Crushed crawls along in sinister style, featuring some neatly clipped rifferama, huge drums from Ben Gordon and an absolutely coruscating vocal from that man McCall again. Despite its overt simplicity, the track works superbly, prompting my good friend Mick Strong to comment that "this is what Papa Roach would have sounded like had they been (a) a Metal band, and (b) any good".

I don’t know if I’d go that far, but I know what he means. ‘Fractures’ starts off as more of a straightforward, melodeath chugger – although the band manage to shoehorn some more whoah-oh-ohs here as well – while ‘Writings on the Wall’ is clearly the song that stern faced, I-Only-Listen-to-unforgivingly-Metal-Metalcore denizens of darkness will have the most problem with.

A slow-burning, unashamedly rabble-rousing drum tattoo backs McCall’s half-spoken, half rasped call to arms, the “put your hands up” refrain sounding all the while like something purpose written to raise the roof structures of arenas worldwide.

That the song never really erupts as you’d expect it to shows how much in control the band is – and how well they avoid the pitfalls of cliché that this more simplistic style of music can be fraught with- although live you know this will absolutely go off, never fear.

Next up is Bottom Feeder, perhaps the first track on the album to just fall short in terms of what’s around it; The rap Metal interlude in the middle of the song just doesn’t gel in this brave new world of pop Metal frippery and hard-edged melodic death crunch and although McCall screams his lungs out for the cause again, it just fails to make the cut.

No such fate will await the aptly named ‘The Sound of Violence’, however, which rumbles along nicely and is another tip of the hat to the band’s early sound.

It’s perhaps the most unalloyed nugget of pure Metalcore on the album, but the band work hard to make it fit in the overall scheme of things well. By no means a classic, it will still sit well with the Parkway veterans.

Next track ‘Vicious’ doesn’t really deserve such a violent title, being another synthesis of melodic guitar work and guttural-yet-catchy vocal fireworks with a chorus that, in stripped-down form might well have been born around the same time as Alice Cooper’s ‘Trash’.
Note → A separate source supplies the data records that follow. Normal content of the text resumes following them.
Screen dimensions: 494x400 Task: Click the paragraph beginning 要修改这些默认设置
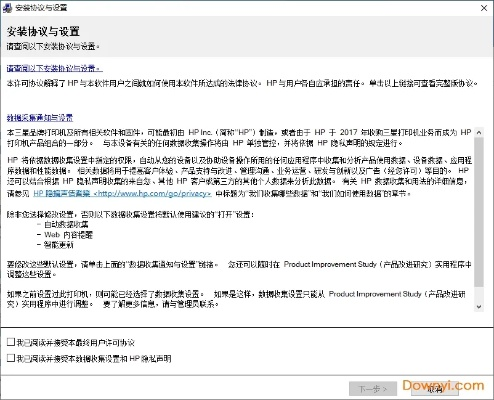click(239, 269)
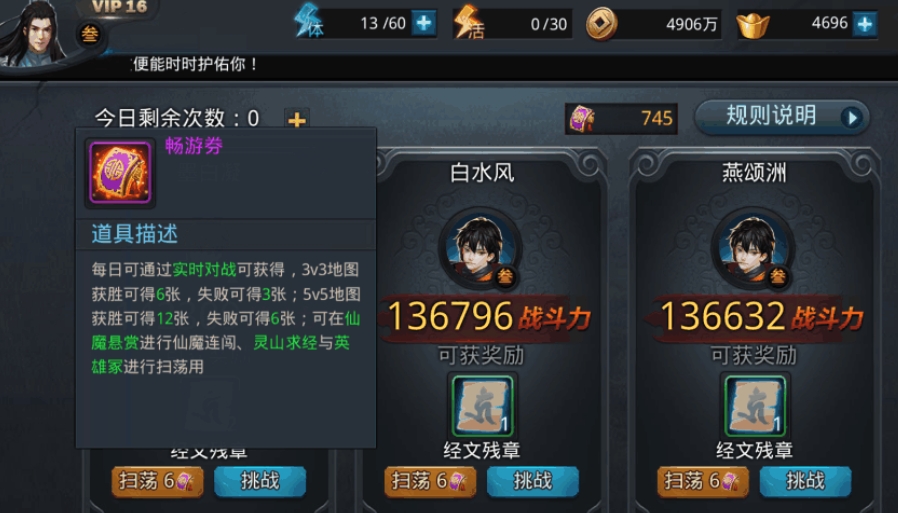Click the lightning 活 energy icon
This screenshot has height=513, width=898.
point(468,23)
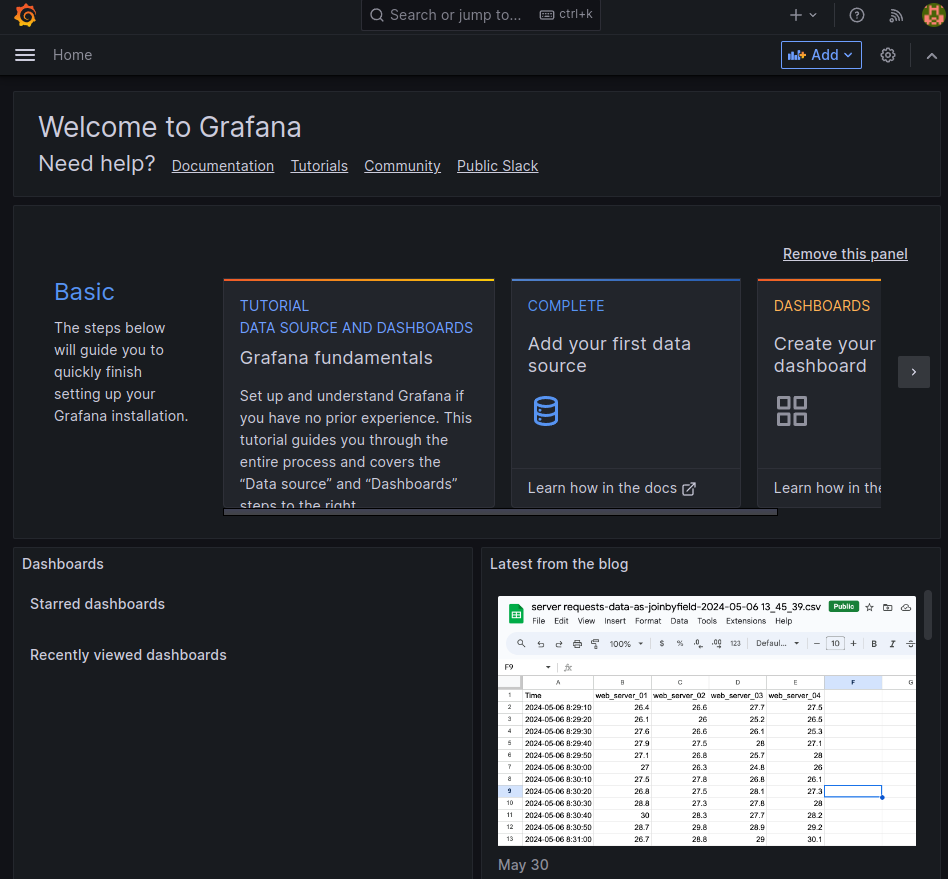Click the dashboards grid icon
948x879 pixels.
(791, 411)
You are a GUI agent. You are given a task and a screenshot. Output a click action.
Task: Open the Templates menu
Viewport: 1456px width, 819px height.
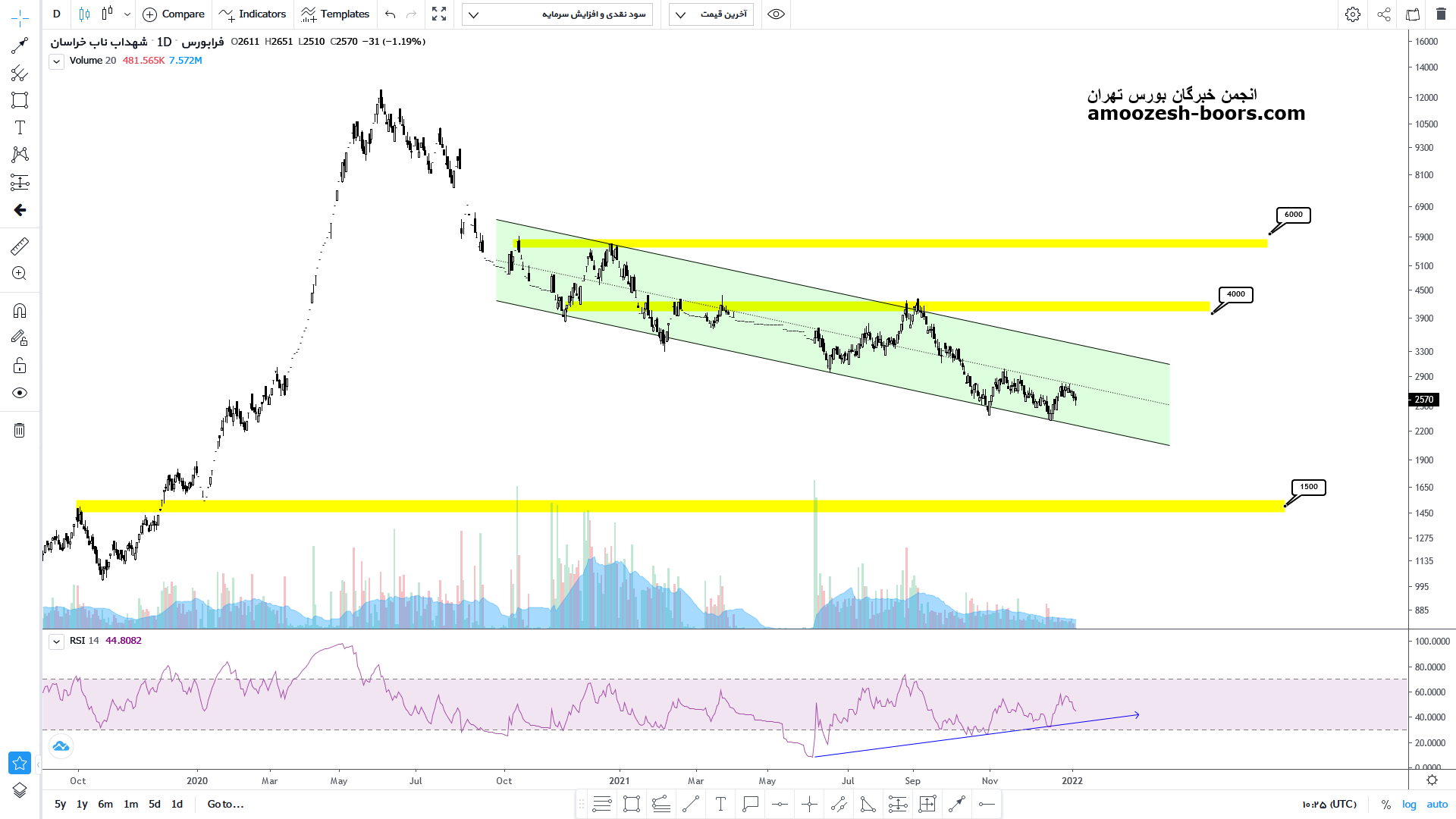(335, 14)
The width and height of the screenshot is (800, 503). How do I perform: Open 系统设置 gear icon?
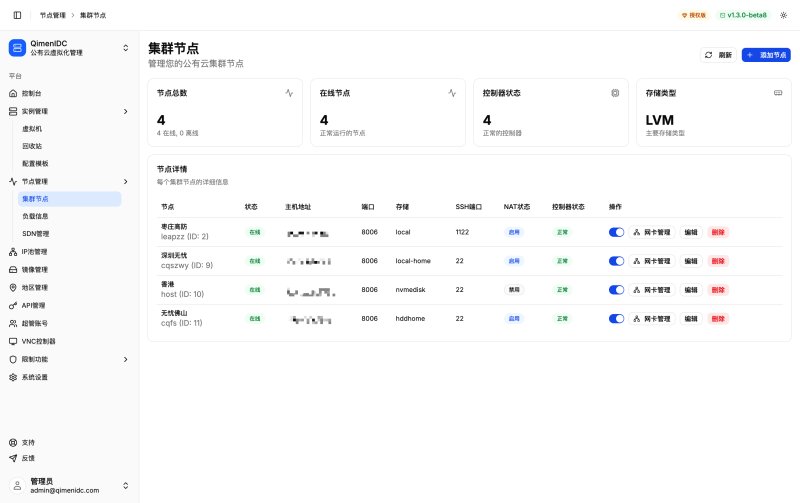point(13,377)
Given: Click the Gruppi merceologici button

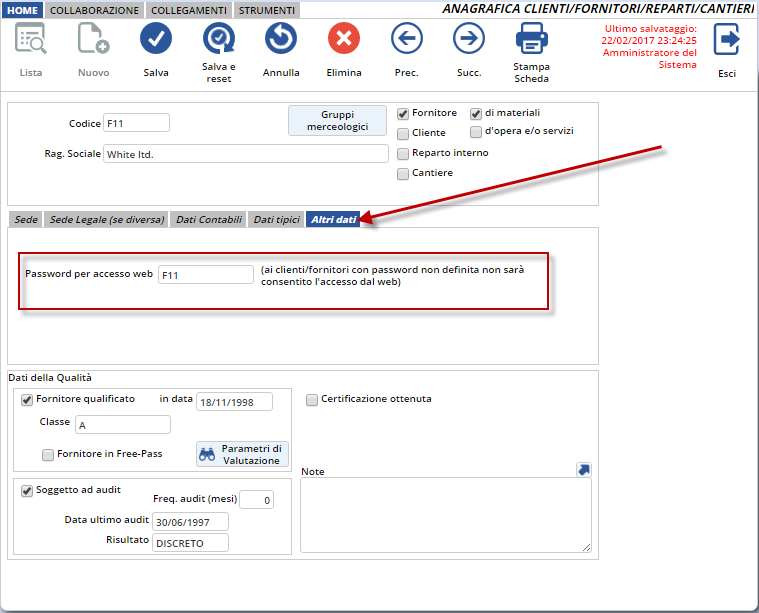Looking at the screenshot, I should pyautogui.click(x=337, y=120).
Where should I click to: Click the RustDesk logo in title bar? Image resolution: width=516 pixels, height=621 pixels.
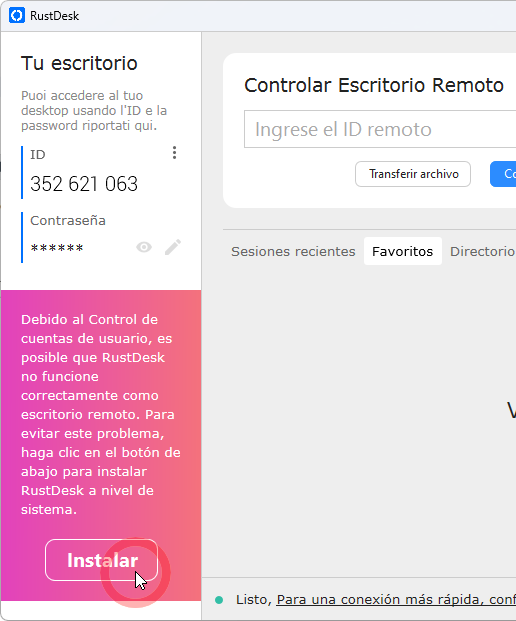[x=17, y=15]
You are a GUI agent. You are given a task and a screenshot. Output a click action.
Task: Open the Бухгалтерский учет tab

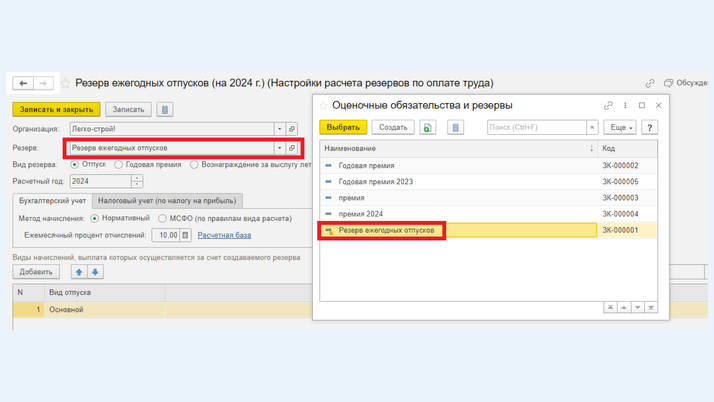click(53, 201)
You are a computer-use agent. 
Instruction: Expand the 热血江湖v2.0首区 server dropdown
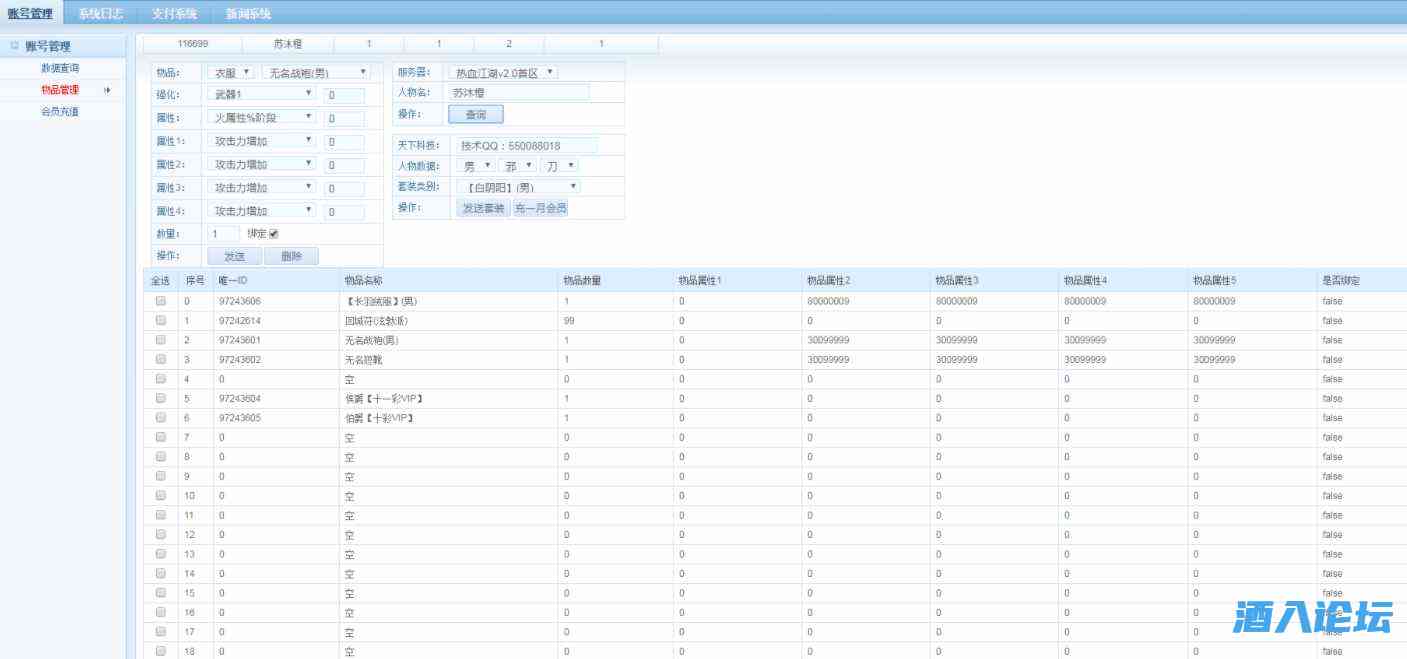(503, 73)
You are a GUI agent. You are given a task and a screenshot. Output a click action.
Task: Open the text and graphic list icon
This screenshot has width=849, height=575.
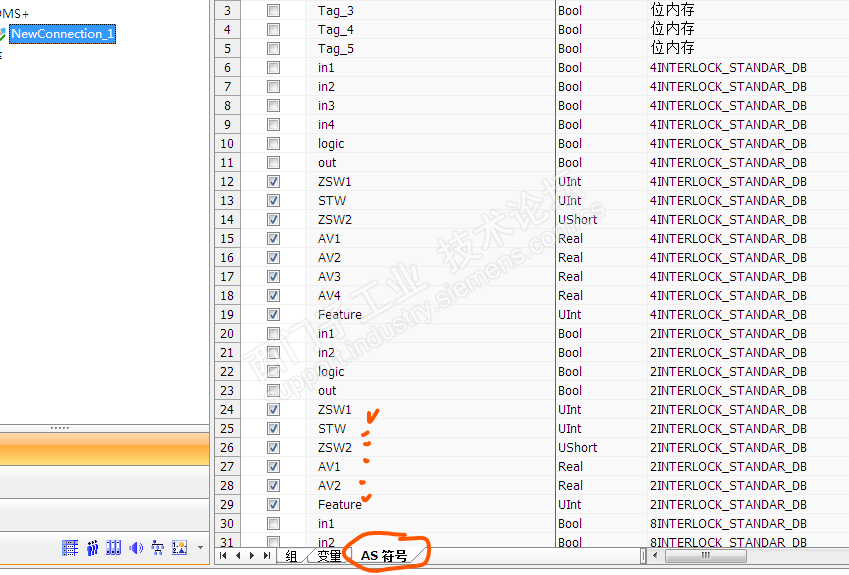(180, 547)
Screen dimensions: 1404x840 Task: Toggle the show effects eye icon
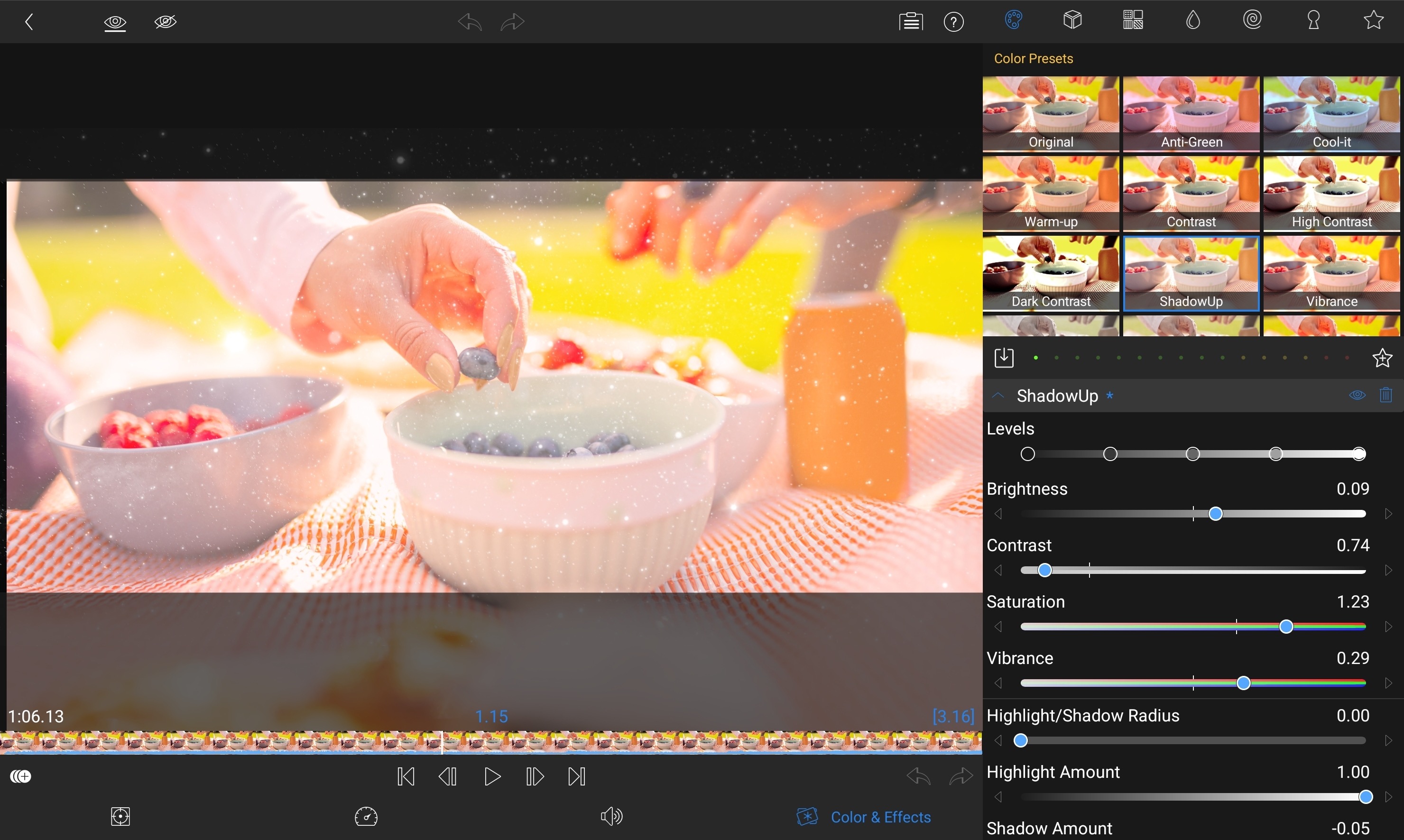(115, 22)
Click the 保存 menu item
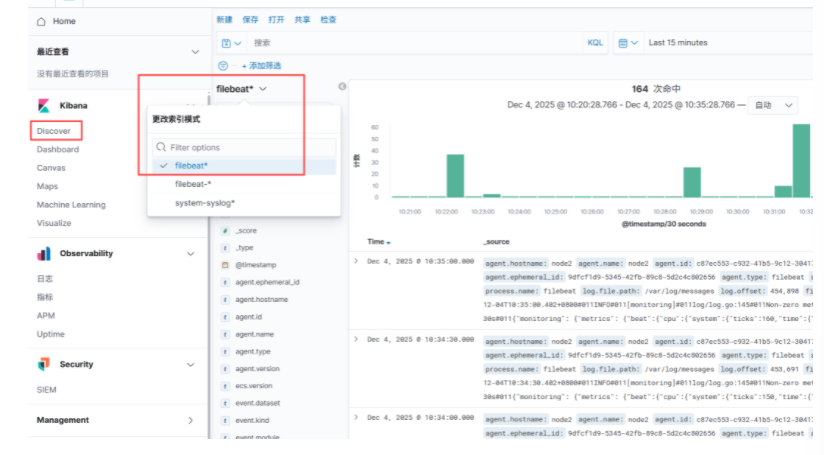 point(250,19)
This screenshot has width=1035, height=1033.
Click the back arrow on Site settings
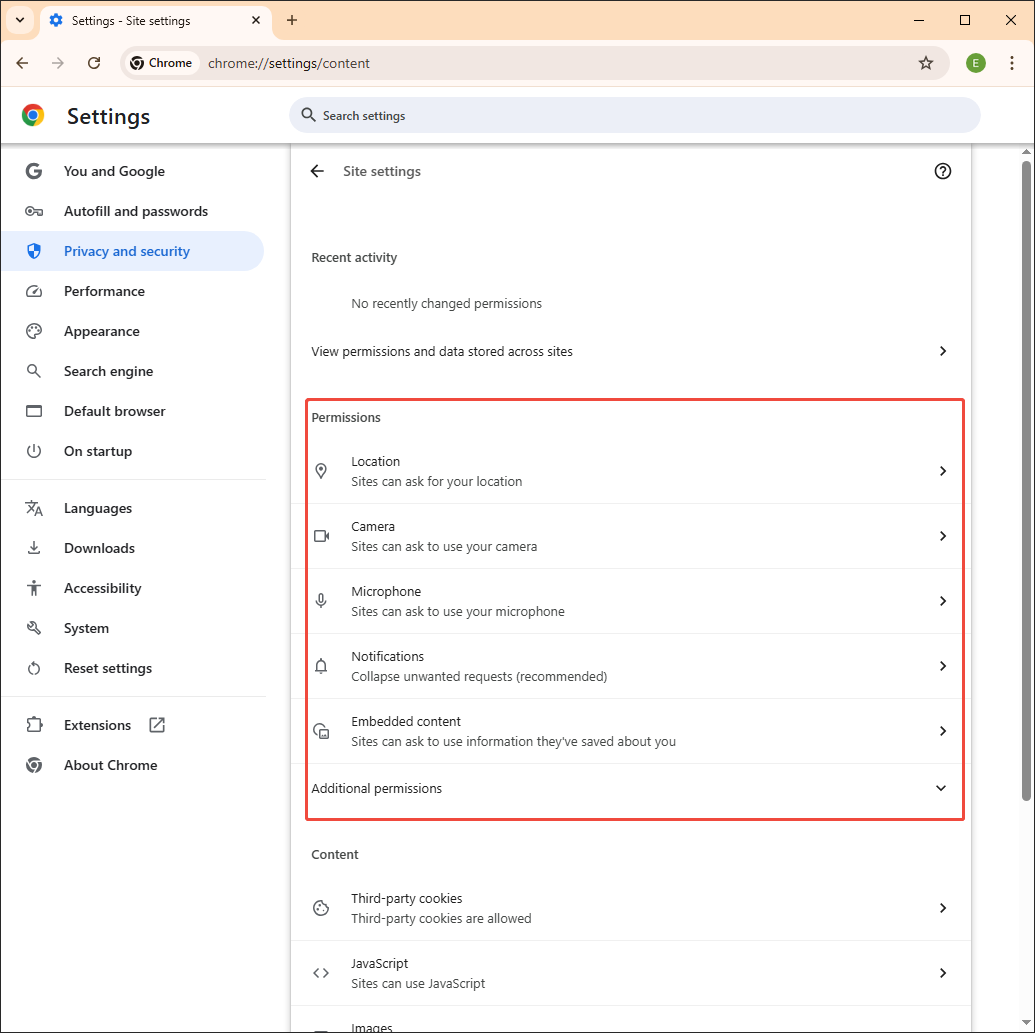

In fact penultimate track, the spitting, baleful ‘Dedicated’ would probably have worn the name better as it hammers its brutal way through three and a half minutes of take-no-prisoners all out assault that’ll leave your ears in dire need of some comforting balladic noise – which, as luck would have it, is where ‘A Deathless Song’ comes in…

Enough people were willing to take the punt on ‘Ire’ – whatever the chattering classes were saying about it – to give the band their first Australian number one album; whether they like what they heard after buying the album of course comes down to how open minded they’re willing to be, and how much change they are willing to take from a band that’s become a byword for integrity-laced bludgeon down under.

But whatever those reactions were or are, one fact is inarguable – ‘Ire’ is one hell of an album.